• [EXERCISE PASSAGE]:

◇ ◇ ◇ ◇

95% of cars in Europe have manual stick shifts. About the only cars that have automatic transmissions are rentals (for American visitors) and ours. Recently, we had friends in our car that had never seen a car with an automatic before and were fascinated with how it worked. Boys and girls, we are so not in Kansas anymore.

An increasing number of packages for prescription medications here are embossed in brail for the blind. Patently obvious, after the fact, it allows for far more independence and safety. How soon before we catch up?

A number of cities in the country have paid substantial fines for not building required low income housing. They have decided that they preferred to pay the fines (and their citizens the higher taxes to cover them) than to build subsidized housing in their communities.

Cars parked on sidewalks on both sides of the street

I have written before about the rather unique ways people here park. On sidewalks, in crosswalks, on median islands between lanes, in front of fire hydrants and on and on. Nothing will assure a car being parked in an unauthorized area like one of the few ‘No Parking’ signs to be found. They seem to act as a magnet.

◇ ◇ ◇ ◇

Saved entries:
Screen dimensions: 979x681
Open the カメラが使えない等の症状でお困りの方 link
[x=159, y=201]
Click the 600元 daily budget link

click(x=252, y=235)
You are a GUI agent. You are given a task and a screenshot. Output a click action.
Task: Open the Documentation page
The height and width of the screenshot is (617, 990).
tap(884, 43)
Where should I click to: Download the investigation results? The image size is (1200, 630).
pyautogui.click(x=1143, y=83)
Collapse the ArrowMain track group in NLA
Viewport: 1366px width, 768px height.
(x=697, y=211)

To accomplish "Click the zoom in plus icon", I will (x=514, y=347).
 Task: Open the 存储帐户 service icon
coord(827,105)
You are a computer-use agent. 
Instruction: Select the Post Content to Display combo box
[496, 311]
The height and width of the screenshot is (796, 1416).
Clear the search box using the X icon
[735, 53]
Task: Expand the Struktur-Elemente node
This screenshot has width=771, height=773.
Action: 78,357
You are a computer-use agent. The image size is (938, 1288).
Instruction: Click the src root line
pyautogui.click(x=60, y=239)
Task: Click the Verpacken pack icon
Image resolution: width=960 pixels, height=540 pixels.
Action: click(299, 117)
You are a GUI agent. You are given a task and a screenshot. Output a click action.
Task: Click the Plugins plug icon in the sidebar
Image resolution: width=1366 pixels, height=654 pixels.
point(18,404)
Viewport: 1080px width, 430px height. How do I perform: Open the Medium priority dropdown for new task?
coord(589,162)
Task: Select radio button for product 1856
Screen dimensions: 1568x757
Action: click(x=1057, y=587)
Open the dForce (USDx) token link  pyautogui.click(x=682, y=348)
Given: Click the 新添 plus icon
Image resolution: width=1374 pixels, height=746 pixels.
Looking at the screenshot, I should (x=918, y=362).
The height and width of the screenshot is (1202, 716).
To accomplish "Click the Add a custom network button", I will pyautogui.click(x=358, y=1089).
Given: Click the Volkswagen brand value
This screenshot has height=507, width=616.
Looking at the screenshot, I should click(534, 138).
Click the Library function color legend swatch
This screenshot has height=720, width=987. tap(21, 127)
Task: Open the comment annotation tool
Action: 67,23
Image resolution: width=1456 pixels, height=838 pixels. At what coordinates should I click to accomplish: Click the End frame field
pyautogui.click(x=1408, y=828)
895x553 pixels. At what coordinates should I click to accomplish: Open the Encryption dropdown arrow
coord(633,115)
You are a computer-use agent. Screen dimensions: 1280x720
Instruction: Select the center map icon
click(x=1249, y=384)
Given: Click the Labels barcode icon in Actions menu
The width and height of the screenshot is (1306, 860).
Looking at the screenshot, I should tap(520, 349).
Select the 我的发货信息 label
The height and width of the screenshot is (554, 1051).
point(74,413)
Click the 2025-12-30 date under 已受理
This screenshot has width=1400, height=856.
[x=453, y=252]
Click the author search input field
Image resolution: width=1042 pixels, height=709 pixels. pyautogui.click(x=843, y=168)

◇ ◇ ◇ ◇

• [QUESTIONS TO ANSWER]:
a) Using the passage about life in Europe, answer each question briefly.
(i) What share of cars in Europe have manual stick shifts?
(ii) What have a number of cities in the country paid substantial fines for?
(iii) What seems to act as a magnet for cars parking in unauthorized areas?
b) Put this sentence from the passage about life in Europe into Spanish: "A number of cities in the country have paid substantial fines for not building required low income housing."
c) From the passage about life in Europe, reproduce the part that opens with the words containing "An increasing number" and closes with "we catch up?".

• [ANSWER SECTION]:
a)
(i) 95%
(ii) For not building required low income housing
(iii) One of the few 'No Parking' signs to be found

b) Varias ciudades del país han pagado multas considerables por no construir las viviendas de bajos ingresos que se les exigían.

c)
An increasing number of packages for prescription medications here are embossed in brail for the blind. Patently obvious, after the fact, it allows for far more independence and safety. How soon before we catch up?